- _Exercise description_
Please give nothing except the number of lines in the records below that include the word "width".

- _Materials provided_
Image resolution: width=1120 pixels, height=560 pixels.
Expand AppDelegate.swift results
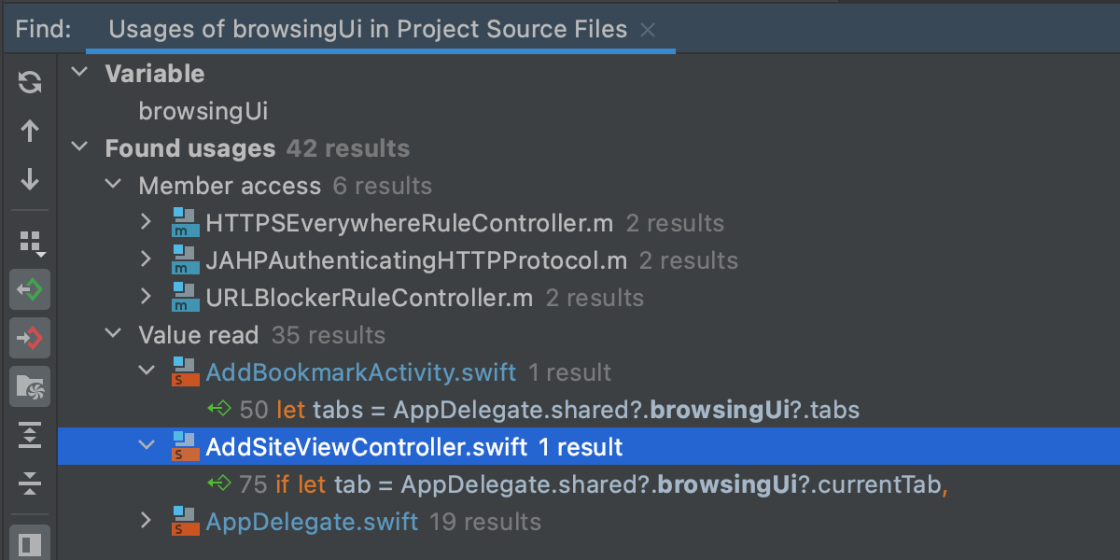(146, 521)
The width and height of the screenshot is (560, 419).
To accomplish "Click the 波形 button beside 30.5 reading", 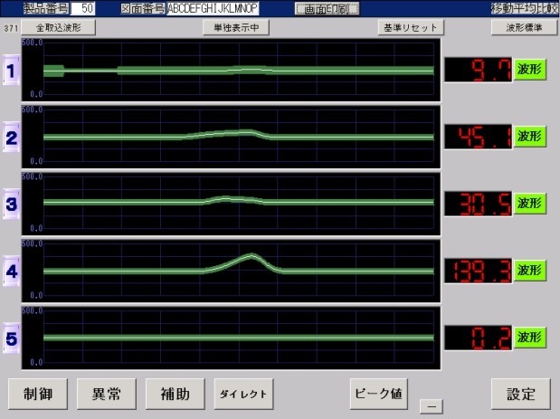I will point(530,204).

* * *

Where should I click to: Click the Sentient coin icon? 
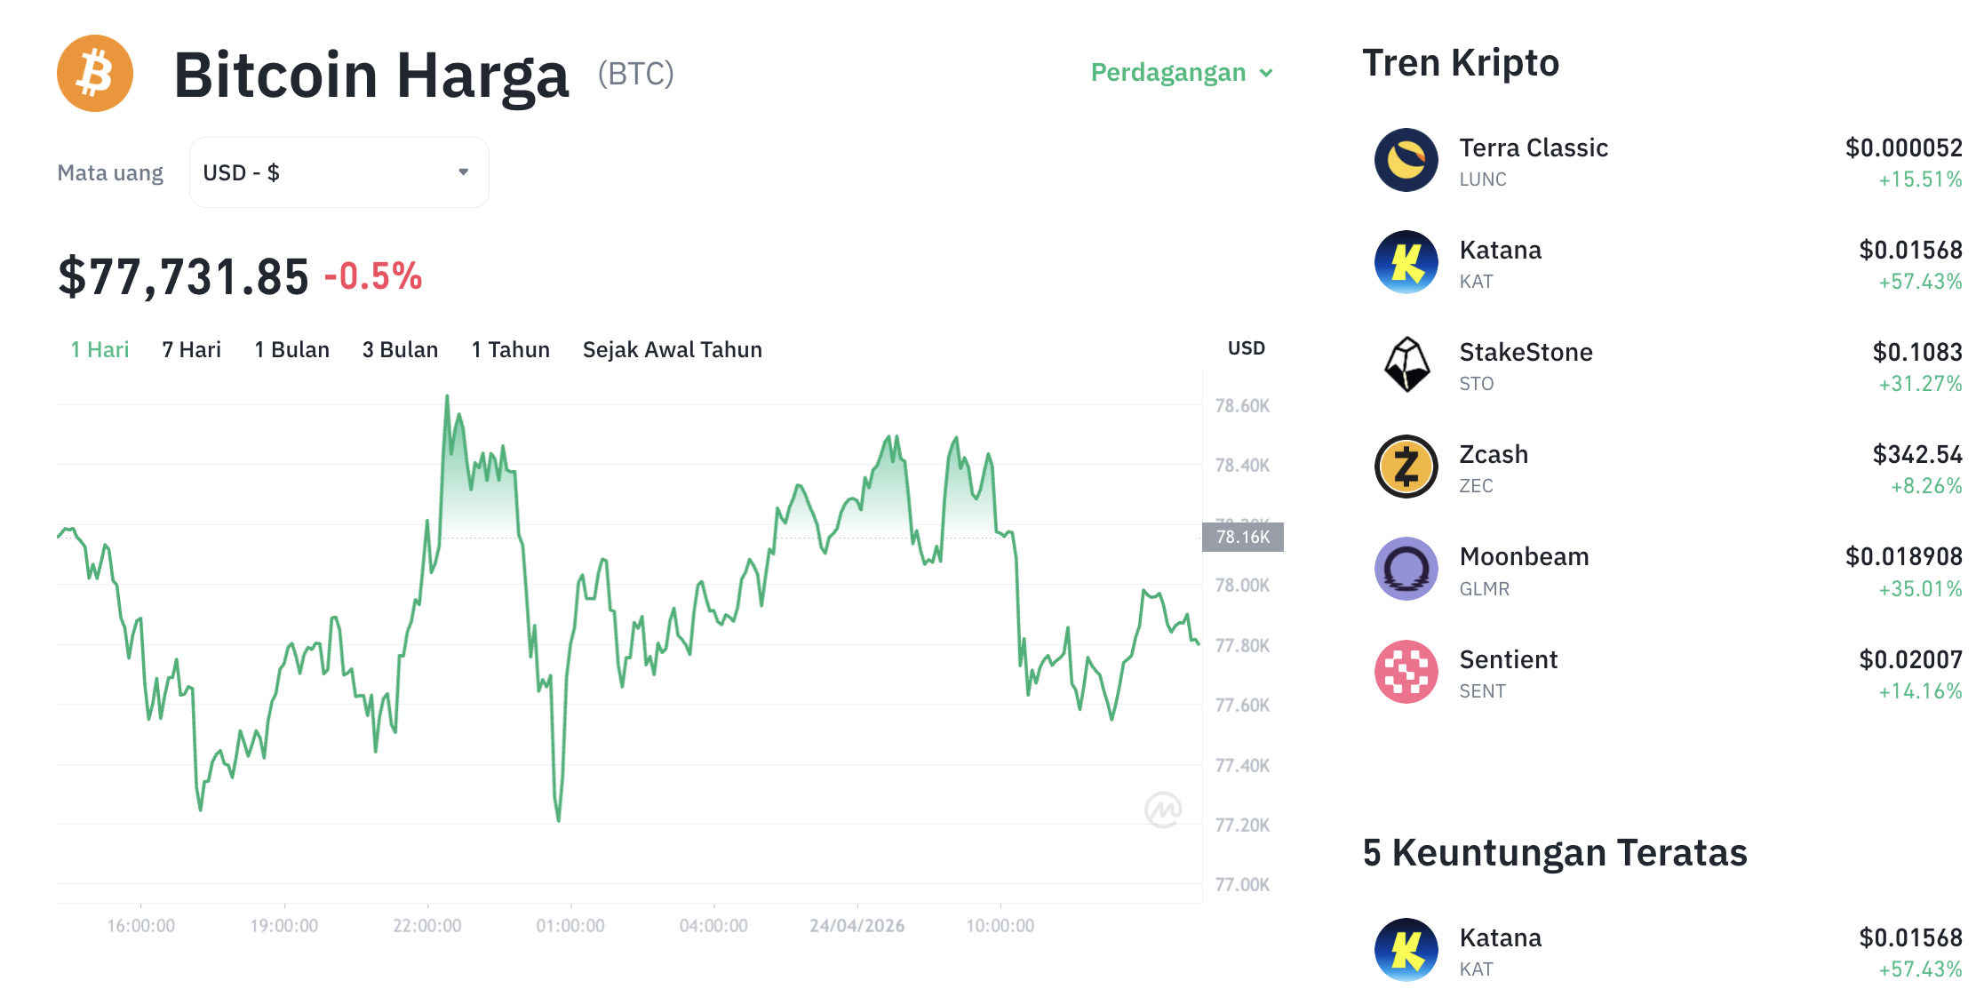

- _Result for this task_
2